When I was growing up in Milwaukee, my mother insisted that my sister and I learn to make our own clothing. This was not simply to teach us a skill; having experienced the Depression years, Mom couldn’t bear to pay the price for store bought clothing. I actually enjoyed some of this process - going to the store that carried the patterns and materials and “notions” like thread, buttons, zippers and bias tape, looking at patterns and planning my outfit. Then going home and laying it all out…the creative planning part of the process was fun!
However, when it got right down to the nitty gritty of cutting and assembling the pieces, my mother became tyrannical in her insistence that I get it right, and forced me to rip apart entire outfits and start over if they didn’t meet with her approval. On multiple occasions, I remember racing up the front stairs to my room and giving my door a good slam, feeling anger, even hatred, for being put in this position. How dare she tell me what to do with my own creation, I would fume.
And then, after some time went by and I had a chance to calm down (but still holding on to some hard earned resentment), I would re-emerge and wordlessly start over.
I didn’t know it at the time, but I was briefly in the first stage of the ten stages of genocide, when we divide people into “them and us”, in my case “her and me”. Since she was my mom, and I not only needed her, I loved her, the first stage was as far as it ever went. As with most children trying to define themselves, my maturation process took care of most of my resentment and anger. But I still remember how strong and dangerous and out of control that feeling was.
I hate to admit this, but when I was working at a very challenging job in the Midwest, having a lot of doubts about my future, I was driving home one day after work. A woman cut me off, dangerously, on the highway, and something inside me snapped. I floored my car and gave chase, wanting to do this person some harm. It took me several minutes before I realized I was not only threatening to myself, but to all the other drivers around me, and was able to come back to reality. Several days later, I was still processing this episode where my ego took control of what was happening.
It feels to me like we are living in a time of increased hatred. My social media feed bears this out, as I now routinely unfriend people posting hate speech on my feed, something I’ve never done before because, well, I didn’t have any hate speech on my feed until recently.
Hate is one of the ways humans try to resolve inner turmoil, as the ego (which needs the full array of negative emotions to survive) comes up for air in an increasingly hostile world. The next stages of genocide, starting with step two, symbolization (such as the Swastika) already begin to address the emblems of hatred as warning signs, and something society’s constitutional systems can and should deal with, according to human rights organizations.

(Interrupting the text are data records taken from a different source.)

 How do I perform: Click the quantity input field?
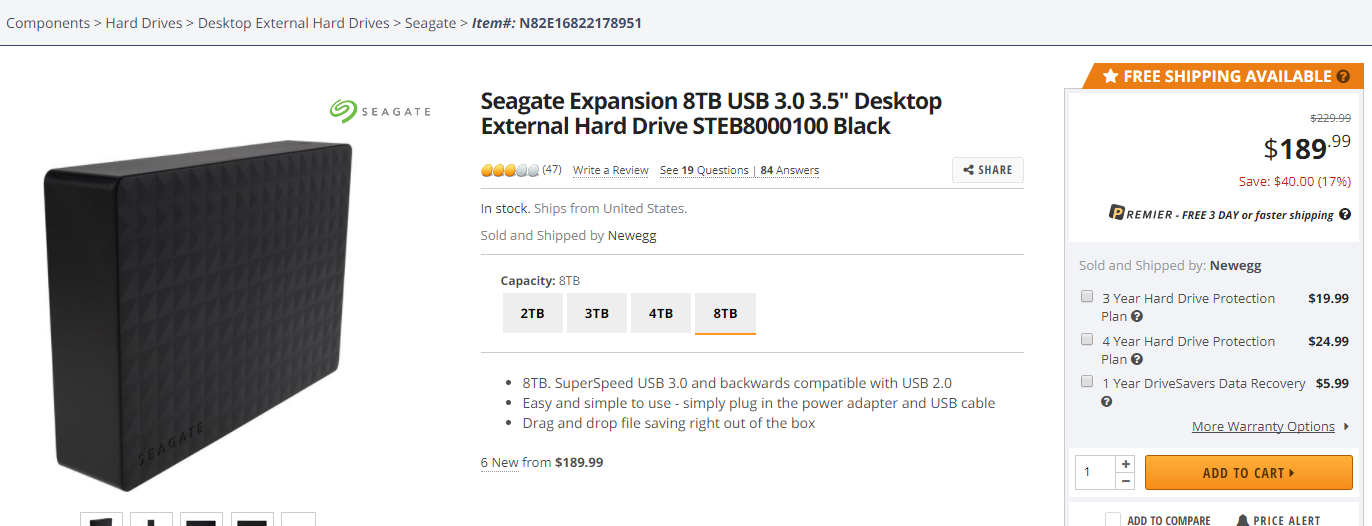click(1096, 473)
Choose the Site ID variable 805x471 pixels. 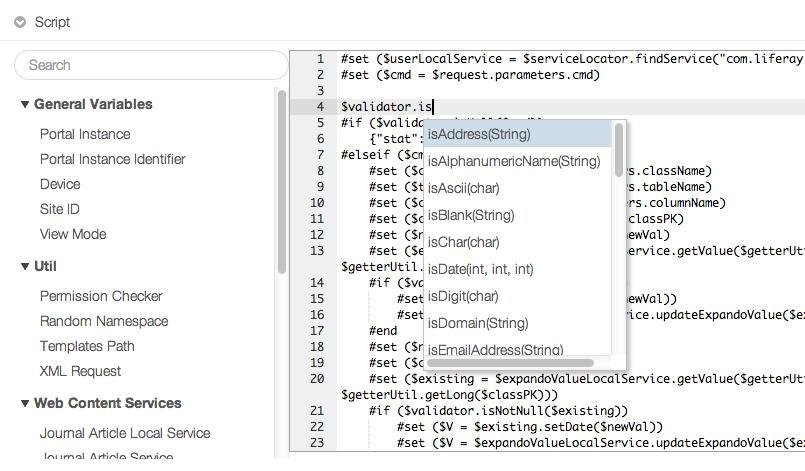60,209
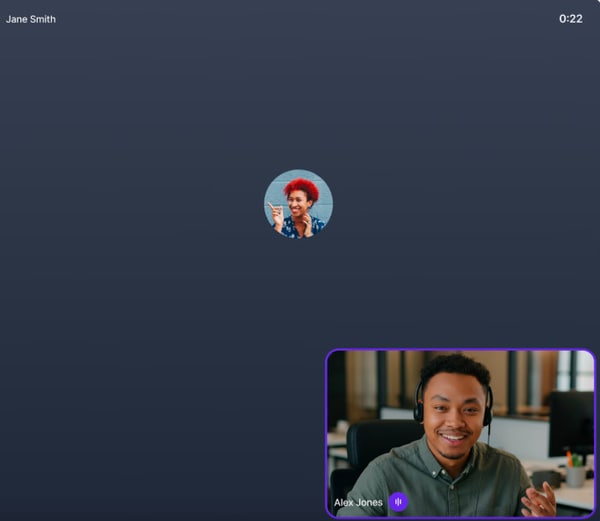The image size is (600, 521).
Task: Click the pencil cup on the desk
Action: 575,472
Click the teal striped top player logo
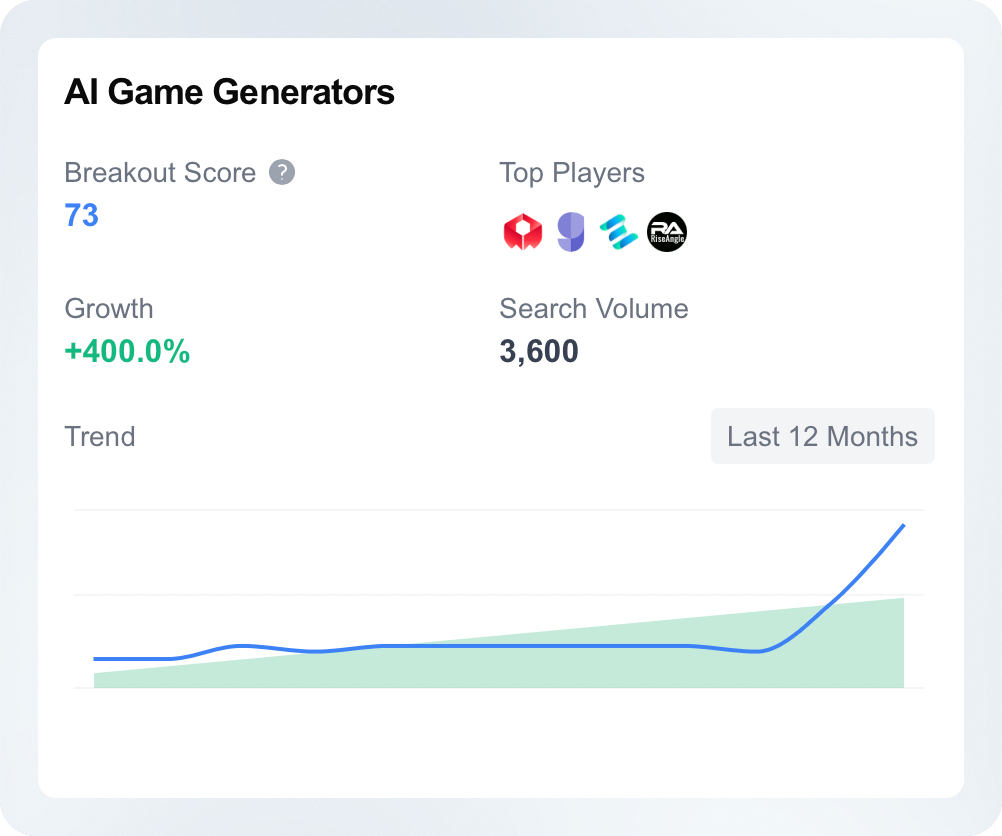 [619, 231]
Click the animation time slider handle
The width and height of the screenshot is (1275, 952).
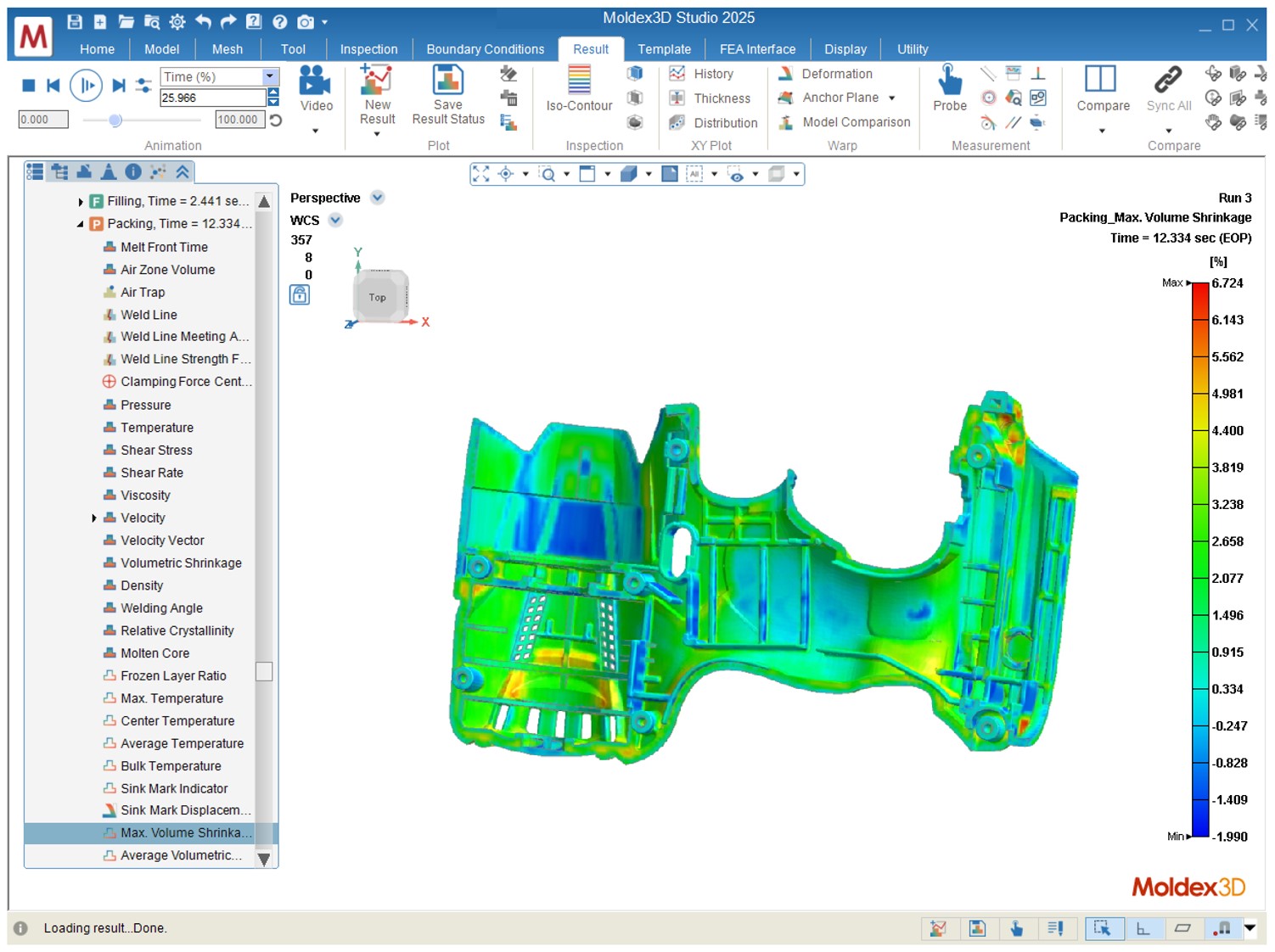pyautogui.click(x=115, y=120)
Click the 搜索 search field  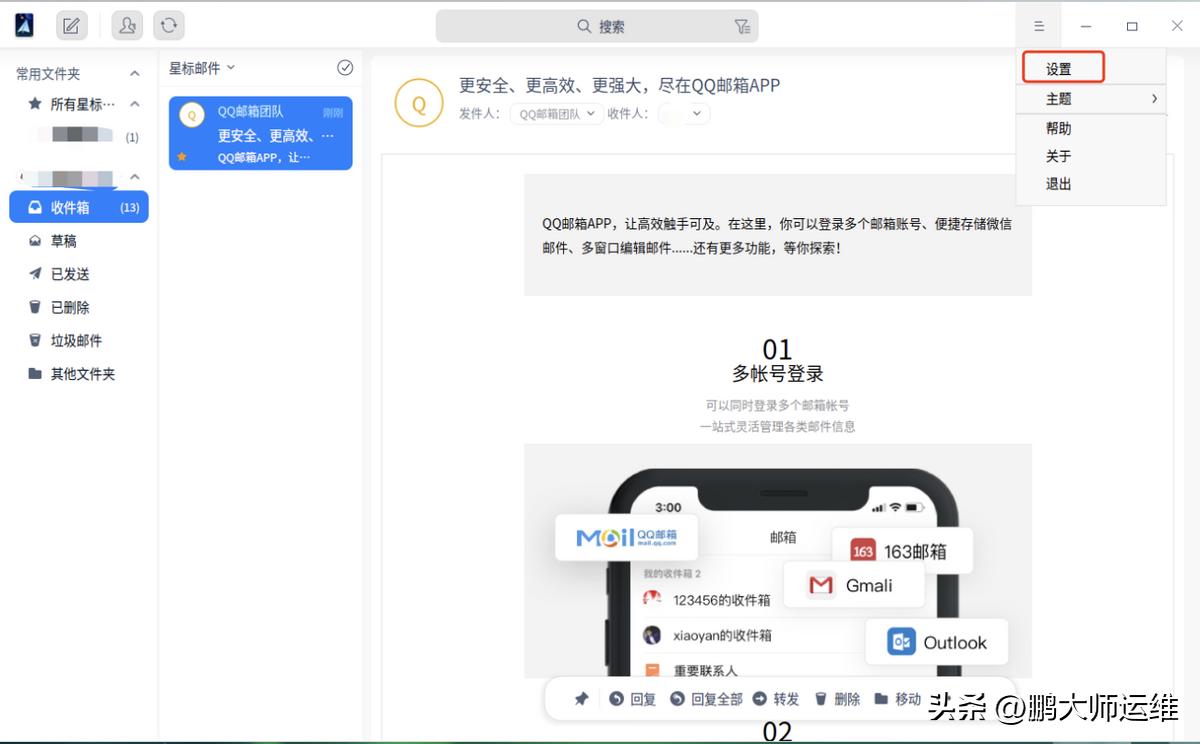tap(599, 25)
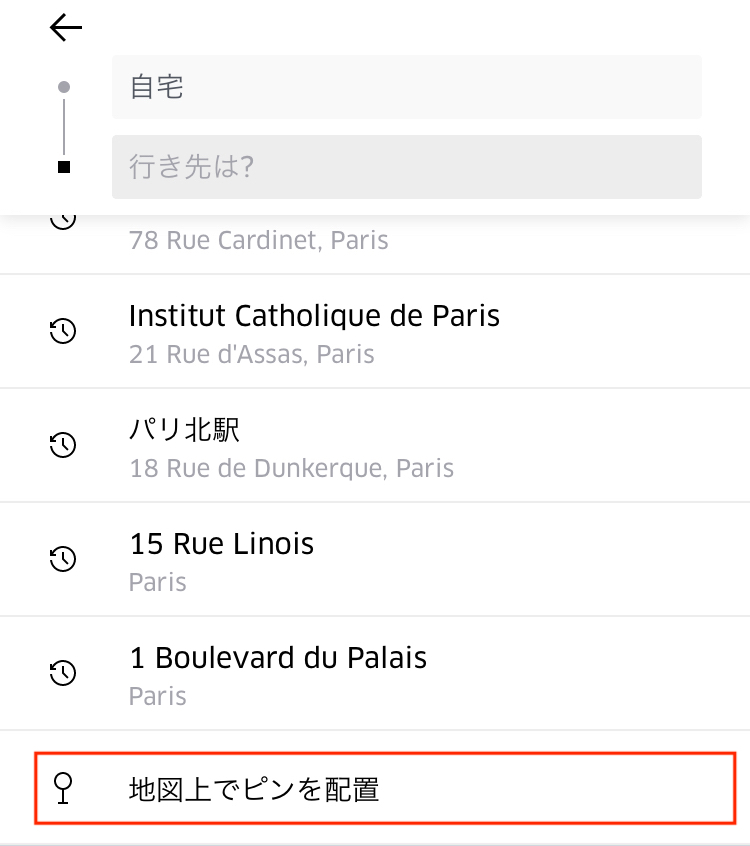
Task: Tap history icon beside 1 Boulevard du Palais
Action: point(63,673)
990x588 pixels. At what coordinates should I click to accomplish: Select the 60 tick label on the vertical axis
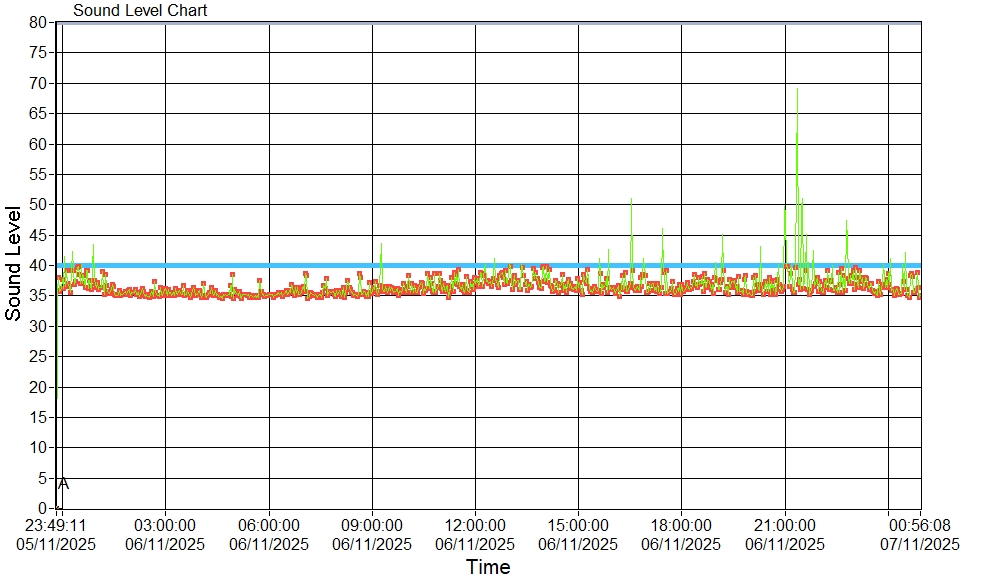click(38, 144)
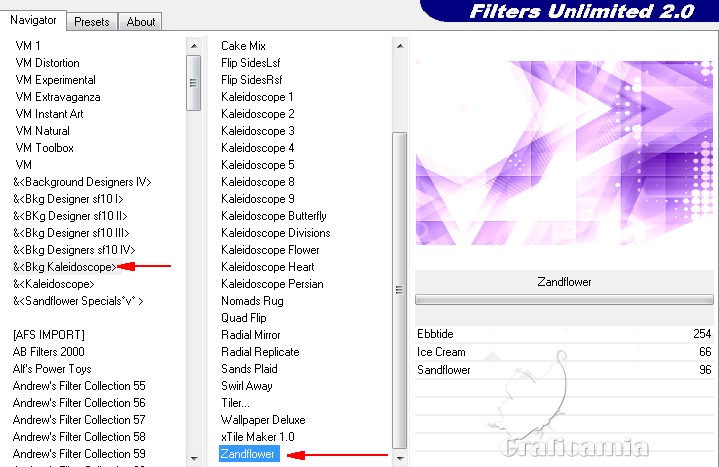This screenshot has width=719, height=467.
Task: Click scroll down arrow of filter list
Action: point(400,458)

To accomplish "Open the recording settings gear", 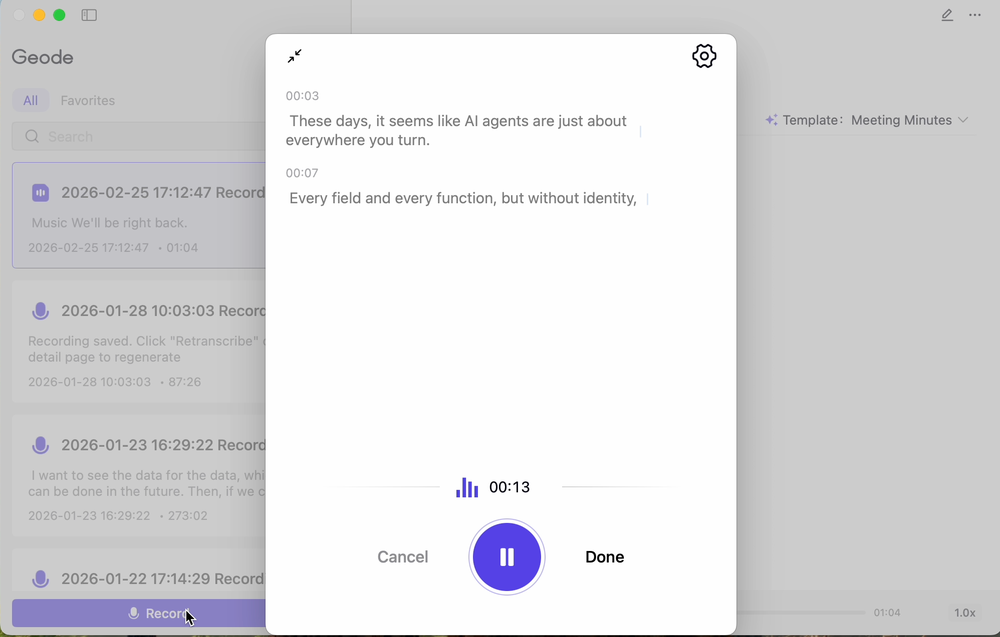I will click(704, 56).
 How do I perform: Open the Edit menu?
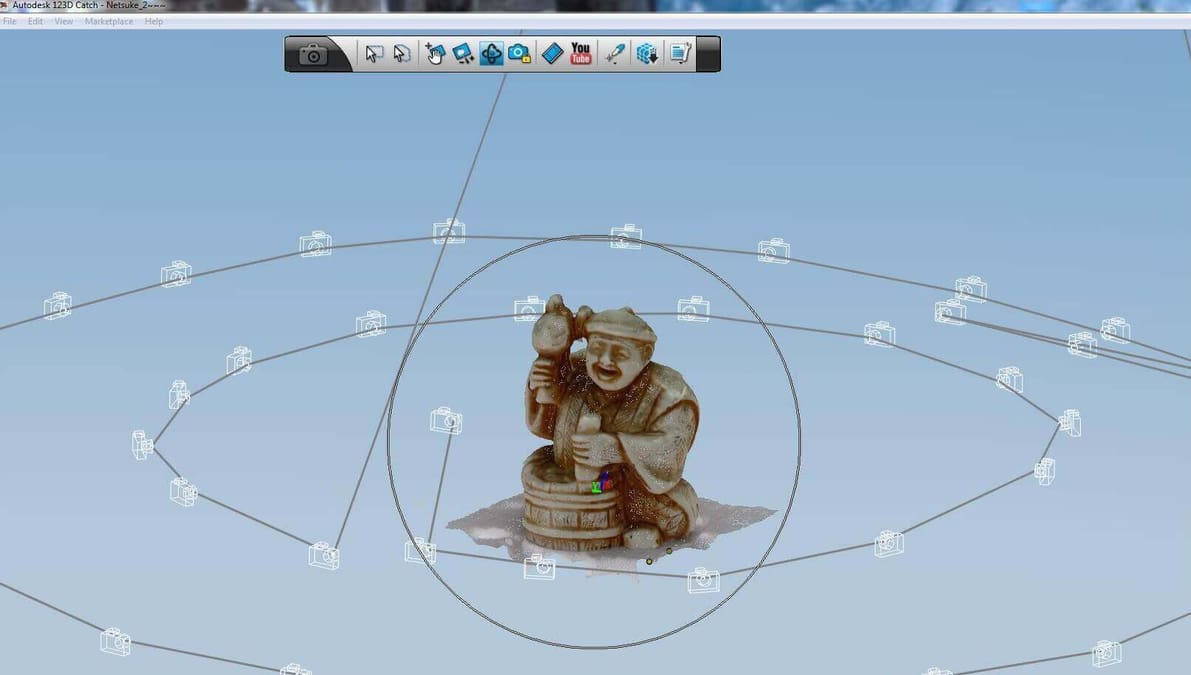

The next steps up are discrimination and dehumanization. Then comes organization (gathering your war machinery), polarization, preparation for getting rid of the people you don’t like/agree with, persecution, extermination, and finally when it’s all over, denial that you did anything wrong. As these step up, the measures against them should be also stepped up, to include condemnation, embargoes and international sanctions, diplomatic pressure, direct assistance to the ones being harrassed, armed intervention and international tribunals to call out the perpetrators to the world.
It ain’t pretty. As a matter of fact, hatred is probably the most counterproductive emotional response humanity has, and as hard as we might struggle, we can’t seem to get it under control and/or solve it.
However, some great art has been fueled by anger and hatred, and that can have a healing and educational effect on the people who witness it, and inspire humanity to right certain wrongs. Pablo Picasso’s Guernica about Germany’s destruction of a defenseless small town in Spain, and Shostakovich’s Seventh Symphony, detailing the Nazi invasion of the Soviet Union are some examples of art forcing us to step back and consider the consequences of such actions. John Lennon’s song, “Imagine”, was born from his frustration and anger about our seeming inability to abandon hatred and get along with each other:
Imagine there's no heaven
It's easy if you try
No hell below us
Above us, only sky
Imagine all the people
Living for today
Imagine there's no countries
It isn't hard to do
Nothing to kill or die for
And no religion, too
Imagine all the people
Living life in peace
You may say I'm a dreamer
But I'm not the only one
I hope someday you'll join us
And the world will be as one
Imagine no possessions
I wonder if you can
No need for greed or hunger
A brotherhood of man
Imagine all the people
Sharing all the world
You may say I'm a dreamer
But I'm not the only one
I hope someday you'll join us
And the world will live as one
What would it be like to live in a world where our egos are no longer out of control some of the time? Is that even possible?